Christmas Contest, 2003 - SOLUTIONS

76 solver took part in the expert contest (position C) - E)), 24 of them solved them all correctly:

Kurt Lorenz, Erich Marquefant (Marbach), Dietmar Fauth, Norbert Geissler (Munich), Hans Bergmann (Aalen), Ulrich Knöpp (Darmstadt), Gabriele Bauers (Hamburg), Rudolf Eilenberger (Dossenheim), Mario Richter (Berlin), Karl Roscher (Neckargemünd), Günter Lauinger (Ravensburg), Theodor Burian (Weil der Stadt), Jens Guballa (Tamm), Martin Pfleiderer (Korntal), Nils Empacher, Bernd-Martin Schuh, Klaus Bernhardt, Thomas Lutzius, Rolf Schreiber (all Stuttgart), Pedro Quaresma (Portugal), Henrik Juel (Danemark), Hannu Lehto, Hannu Harkola (Finland), Andrey Frolkin (Ukraine)

Only solvers with both solutions were taken into account for the drawing lots. But for the 2nd part of the contests (book prices for solving C)
- E)) the forgotten pawn on g7 will have no consequence.

44 times C) and D) was solved correctly, 40 people found the correct move Rh2xRh1 in position E), but only in 34 cases the retro analysis was acceptable.

Here are the winners:

1st price (digital camera): K. Lorenz (Marbach)
2nd price (espresso machine): A. Laakmann (Stuttgart)
3rd price (telephone with answering machine): H. Bergmann (Aalen)


A - Günther Weeth

Almost every solver found the solution: back Pf7xNg8=N, forward: f7-f8=N#.


B - Günther Weeth

Two solutions:

a) +wPg7, 0...Kxe8 1. g8=Q#

b) +wPb4, 1...Bb2# (black to move as he has no last move)

Keilhack admits that the two solutions were a dirty trick and so weaker solvers often overlooked solution b), while several retro experts did not find solution a).


C - Günther Weeth

Black retracts 0-0-0, white retracts Ra1xNf1 and checkmates with Ra1xRa8 instead.

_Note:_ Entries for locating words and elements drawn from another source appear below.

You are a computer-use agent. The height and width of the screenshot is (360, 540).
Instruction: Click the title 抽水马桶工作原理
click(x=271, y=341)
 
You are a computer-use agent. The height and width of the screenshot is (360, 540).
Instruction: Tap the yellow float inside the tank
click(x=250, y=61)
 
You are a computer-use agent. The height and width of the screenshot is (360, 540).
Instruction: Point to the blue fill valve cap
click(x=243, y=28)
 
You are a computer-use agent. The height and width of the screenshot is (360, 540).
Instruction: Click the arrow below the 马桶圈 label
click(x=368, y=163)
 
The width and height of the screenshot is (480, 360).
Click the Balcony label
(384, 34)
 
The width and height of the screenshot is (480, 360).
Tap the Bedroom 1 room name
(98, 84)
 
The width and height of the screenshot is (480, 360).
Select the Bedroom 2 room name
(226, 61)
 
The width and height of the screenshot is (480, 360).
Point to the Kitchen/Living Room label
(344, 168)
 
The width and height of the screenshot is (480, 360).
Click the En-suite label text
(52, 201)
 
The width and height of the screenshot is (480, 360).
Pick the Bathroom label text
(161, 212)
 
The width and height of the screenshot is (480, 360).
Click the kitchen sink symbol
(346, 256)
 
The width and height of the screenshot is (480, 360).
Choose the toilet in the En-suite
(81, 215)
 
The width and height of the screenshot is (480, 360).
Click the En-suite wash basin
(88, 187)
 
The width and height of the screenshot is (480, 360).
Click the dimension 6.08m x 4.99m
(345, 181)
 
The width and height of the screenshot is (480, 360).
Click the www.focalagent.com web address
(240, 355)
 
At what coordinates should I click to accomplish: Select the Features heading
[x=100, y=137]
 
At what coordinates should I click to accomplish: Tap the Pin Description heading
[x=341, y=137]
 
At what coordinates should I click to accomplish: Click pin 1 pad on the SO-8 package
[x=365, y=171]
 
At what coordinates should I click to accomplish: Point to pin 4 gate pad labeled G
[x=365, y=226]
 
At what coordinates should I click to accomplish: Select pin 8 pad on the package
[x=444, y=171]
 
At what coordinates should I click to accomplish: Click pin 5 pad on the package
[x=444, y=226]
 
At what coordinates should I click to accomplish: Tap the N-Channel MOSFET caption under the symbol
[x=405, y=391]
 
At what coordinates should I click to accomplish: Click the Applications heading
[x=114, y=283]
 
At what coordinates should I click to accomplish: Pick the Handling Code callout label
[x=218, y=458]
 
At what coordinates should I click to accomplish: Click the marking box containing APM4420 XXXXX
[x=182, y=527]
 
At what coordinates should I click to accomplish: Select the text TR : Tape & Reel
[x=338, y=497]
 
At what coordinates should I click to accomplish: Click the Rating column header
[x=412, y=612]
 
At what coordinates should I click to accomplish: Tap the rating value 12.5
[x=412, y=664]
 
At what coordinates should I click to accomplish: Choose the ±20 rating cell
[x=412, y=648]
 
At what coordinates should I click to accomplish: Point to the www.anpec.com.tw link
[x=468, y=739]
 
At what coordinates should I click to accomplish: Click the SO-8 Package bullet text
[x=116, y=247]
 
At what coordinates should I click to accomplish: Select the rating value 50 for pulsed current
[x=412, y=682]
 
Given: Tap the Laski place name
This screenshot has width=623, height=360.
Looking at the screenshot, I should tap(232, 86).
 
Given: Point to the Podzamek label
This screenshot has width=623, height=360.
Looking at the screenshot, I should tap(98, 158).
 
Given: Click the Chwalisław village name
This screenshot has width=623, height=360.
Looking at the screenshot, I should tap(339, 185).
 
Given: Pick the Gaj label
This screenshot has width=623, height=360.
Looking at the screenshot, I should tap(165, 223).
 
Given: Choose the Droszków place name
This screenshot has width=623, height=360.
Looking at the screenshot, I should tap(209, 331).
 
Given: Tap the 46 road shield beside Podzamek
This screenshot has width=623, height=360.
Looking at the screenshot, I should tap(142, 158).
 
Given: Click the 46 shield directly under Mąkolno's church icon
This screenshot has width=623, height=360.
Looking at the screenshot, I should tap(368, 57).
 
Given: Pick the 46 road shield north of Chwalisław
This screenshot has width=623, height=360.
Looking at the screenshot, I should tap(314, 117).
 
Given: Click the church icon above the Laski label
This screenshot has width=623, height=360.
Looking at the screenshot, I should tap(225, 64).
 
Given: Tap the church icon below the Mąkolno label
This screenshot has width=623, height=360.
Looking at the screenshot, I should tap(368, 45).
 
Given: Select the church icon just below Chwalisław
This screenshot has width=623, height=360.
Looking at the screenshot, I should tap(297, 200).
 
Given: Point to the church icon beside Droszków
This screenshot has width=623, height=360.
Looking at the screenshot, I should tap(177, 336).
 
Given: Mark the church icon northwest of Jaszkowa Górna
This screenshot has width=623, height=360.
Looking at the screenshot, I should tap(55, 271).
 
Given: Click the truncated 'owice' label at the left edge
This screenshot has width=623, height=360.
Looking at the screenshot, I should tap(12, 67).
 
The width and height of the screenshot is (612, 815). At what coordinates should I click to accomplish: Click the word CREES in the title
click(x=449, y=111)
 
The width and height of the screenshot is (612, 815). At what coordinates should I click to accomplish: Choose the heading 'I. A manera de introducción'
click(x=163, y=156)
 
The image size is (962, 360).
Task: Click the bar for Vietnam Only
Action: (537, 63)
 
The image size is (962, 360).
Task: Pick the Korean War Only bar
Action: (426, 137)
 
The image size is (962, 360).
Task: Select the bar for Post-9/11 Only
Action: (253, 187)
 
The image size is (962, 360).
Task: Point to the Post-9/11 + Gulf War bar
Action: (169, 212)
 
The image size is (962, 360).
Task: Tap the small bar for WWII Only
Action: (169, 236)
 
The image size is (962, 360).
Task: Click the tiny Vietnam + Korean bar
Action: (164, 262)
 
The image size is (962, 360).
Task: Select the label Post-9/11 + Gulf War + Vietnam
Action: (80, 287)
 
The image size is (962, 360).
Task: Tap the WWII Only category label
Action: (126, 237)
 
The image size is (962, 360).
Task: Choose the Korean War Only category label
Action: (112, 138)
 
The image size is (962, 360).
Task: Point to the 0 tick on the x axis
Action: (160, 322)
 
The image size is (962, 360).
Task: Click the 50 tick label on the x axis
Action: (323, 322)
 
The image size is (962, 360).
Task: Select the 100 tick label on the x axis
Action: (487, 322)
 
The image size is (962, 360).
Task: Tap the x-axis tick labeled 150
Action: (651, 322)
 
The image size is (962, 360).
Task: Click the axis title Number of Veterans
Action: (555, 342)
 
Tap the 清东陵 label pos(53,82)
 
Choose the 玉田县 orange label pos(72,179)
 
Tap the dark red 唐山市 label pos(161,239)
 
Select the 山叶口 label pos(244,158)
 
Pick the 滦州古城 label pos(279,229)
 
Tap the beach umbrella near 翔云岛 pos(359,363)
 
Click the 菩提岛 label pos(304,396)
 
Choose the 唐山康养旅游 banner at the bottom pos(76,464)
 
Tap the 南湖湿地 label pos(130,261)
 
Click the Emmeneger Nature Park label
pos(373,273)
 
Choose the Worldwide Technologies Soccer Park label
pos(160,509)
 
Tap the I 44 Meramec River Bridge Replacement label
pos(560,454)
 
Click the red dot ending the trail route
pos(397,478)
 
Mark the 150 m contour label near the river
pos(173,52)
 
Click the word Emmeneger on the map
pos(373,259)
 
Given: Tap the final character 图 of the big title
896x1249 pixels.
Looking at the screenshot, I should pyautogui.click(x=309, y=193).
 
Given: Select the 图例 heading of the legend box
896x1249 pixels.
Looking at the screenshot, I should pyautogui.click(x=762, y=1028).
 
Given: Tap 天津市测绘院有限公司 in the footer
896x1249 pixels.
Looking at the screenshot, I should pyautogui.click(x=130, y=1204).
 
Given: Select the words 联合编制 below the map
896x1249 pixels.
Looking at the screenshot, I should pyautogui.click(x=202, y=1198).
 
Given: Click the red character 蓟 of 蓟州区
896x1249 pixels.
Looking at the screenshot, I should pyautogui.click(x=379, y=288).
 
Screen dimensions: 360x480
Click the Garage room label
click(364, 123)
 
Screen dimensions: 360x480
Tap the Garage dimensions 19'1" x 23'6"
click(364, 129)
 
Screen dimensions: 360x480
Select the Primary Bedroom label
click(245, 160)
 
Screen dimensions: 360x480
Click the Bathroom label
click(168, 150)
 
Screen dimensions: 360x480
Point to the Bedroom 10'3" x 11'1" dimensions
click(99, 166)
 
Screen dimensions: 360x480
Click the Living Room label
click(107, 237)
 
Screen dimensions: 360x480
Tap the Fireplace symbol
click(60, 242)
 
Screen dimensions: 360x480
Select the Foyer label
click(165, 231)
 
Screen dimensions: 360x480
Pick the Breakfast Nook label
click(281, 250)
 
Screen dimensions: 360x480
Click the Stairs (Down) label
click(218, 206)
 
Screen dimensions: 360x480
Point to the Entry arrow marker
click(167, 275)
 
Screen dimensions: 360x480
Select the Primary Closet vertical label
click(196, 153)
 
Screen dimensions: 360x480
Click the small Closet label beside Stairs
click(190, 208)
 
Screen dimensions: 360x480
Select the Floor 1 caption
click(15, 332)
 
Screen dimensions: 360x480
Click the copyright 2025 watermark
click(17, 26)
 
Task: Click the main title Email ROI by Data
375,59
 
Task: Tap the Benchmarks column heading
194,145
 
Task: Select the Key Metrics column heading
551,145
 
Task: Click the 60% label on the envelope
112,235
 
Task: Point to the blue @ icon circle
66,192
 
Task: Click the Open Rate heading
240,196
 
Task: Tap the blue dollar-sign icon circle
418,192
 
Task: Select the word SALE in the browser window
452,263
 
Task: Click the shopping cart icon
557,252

Some solver said "C) is easy", but: "Black retracts 0-0-0, white retracts 0-0 and 'Rumms' on square h8. But the experienced Christmas Context solver is suspicious: it was never as easy as now. So, which legal moves are left before the castling? Aha!" (P. Lau)

Only if a knight on f1 is de-captured, black gets a piece that must have moved before. A bishop on f1 is not possible, because f2-f1=B is illegal.


D - Werner Keym

In all four cases the earliest check can be given in the 5th move. e.g.

a) 1. d4 c5 2. Nc3 cxd4 3. Be3 dxe3 4. Qxd7+ Kxd7 5. O-O-O+

c) 1. e4 f5 2. Ba6 fxe4 3. Ne2 e3 4. fxe3 Kf7 5. O-O+

For b) and d) the solution is the same, white only has to make one more tempo move.

According to B. Schwarzkopf this problem is anticipated by Eero Bonsdorff, "Helsingin Sanomat", 17th of April 1960.


E - Josef Haas, Werner Keym, Günther Weeth

White prevents black from castling by retracting 1. Rh2xRh1. "The bRh1 has promoted on g1, the pawn passed the squares g3, h2, g1 and captured 3 pieces. The bNg1 could not have promoted (not enough pieces left to capture) and he was coming via f3 to g1. That happened when the pawn was still on f2. The wQ must have been captured before by a knight, so that the king can step to d1.

The last move must have been d6-d5 (or the rook a8 or the black king moved, but then the castling is obviously not allowed anymore). Before this pawn must have captured a piece on d6. This piece must have been the Pa2, he must have captured 3 pieces. But as both black bishops are still trapped on their initial squares only the black rook, knight and queen could have been captured. Therefore the black king must have moved to release the queen from the 8th rank and so black may not castle anymore." (Summarized solution by T. Burian)

To be counted as a correct solution the following items must have been
mentioned:

  - Releasing the position in the lower right courner
  - White queen captured on d1
  - Pa2 captured by pawn d5
  - Contradiction: black may castle <-> locked pieces (black bishops and
    queen)

If other pieces are de-captured on h1, it cannot be proven that the queen was captured on d1.